It was only five years ago that electronic punk band YACHT entered the recording studio with a daunting task: They would train an AI on 14 years of their music, then synthesize the results into the album “Chain Tripping.”
“I’m not interested in being a reactionary,” YACHT member and tech writer Claire L. Evans said in a documentary about the album. “I don’t want to return to my roots and play acoustic guitar because I’m so freaked out about the coming robot apocalypse, but I also don’t want to jump into the trenches and welcome our new robot overlords either.”
But our new robot overlords are making a whole lot of progress in the space of AI music generation. Even though the Grammy-nominated “Chain Tripping” was released in 2019, the technology behind it is already becoming outdated. Now, the startup behind the open source AI image generator Stable Diffusion is pushing us forward again with its next act: making music.
Harmonai is an organization with financial backing from Stability AI, the London-based startup behind Stable Diffusion.
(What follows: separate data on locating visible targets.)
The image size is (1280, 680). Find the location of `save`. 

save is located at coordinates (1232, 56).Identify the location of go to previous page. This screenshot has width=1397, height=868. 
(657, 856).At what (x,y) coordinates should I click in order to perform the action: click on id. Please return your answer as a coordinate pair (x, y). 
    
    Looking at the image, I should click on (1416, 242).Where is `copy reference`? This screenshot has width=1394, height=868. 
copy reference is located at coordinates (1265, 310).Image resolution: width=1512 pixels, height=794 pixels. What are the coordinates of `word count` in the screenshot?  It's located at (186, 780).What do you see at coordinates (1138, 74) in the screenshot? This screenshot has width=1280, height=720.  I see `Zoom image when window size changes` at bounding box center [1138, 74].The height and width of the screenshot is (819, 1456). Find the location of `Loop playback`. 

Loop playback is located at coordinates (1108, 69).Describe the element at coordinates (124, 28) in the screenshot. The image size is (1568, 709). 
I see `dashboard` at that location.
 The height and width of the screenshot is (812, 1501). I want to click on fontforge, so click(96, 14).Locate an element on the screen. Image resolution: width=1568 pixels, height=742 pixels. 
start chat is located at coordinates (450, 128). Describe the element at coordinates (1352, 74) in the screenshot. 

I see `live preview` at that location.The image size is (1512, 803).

In late September, Harmonai released Dance Diffusion, an algorithm and set of tools that can generate clips of music by training on hundreds of hours of existing songs.
“I started my work on audio diffusion around the same time as I started working with Stability AI,” Zach Evans, who heads development of Dance Diffusion, told TechCrunch in an email interview. “I was brought on to the company due to my development work with [the image-generating algorithm] Disco Diffusion and I quickly decided to pivot to audio research. To facilitate my own learning and research, and make a community that focuses on audio AI, I started Harmonai.”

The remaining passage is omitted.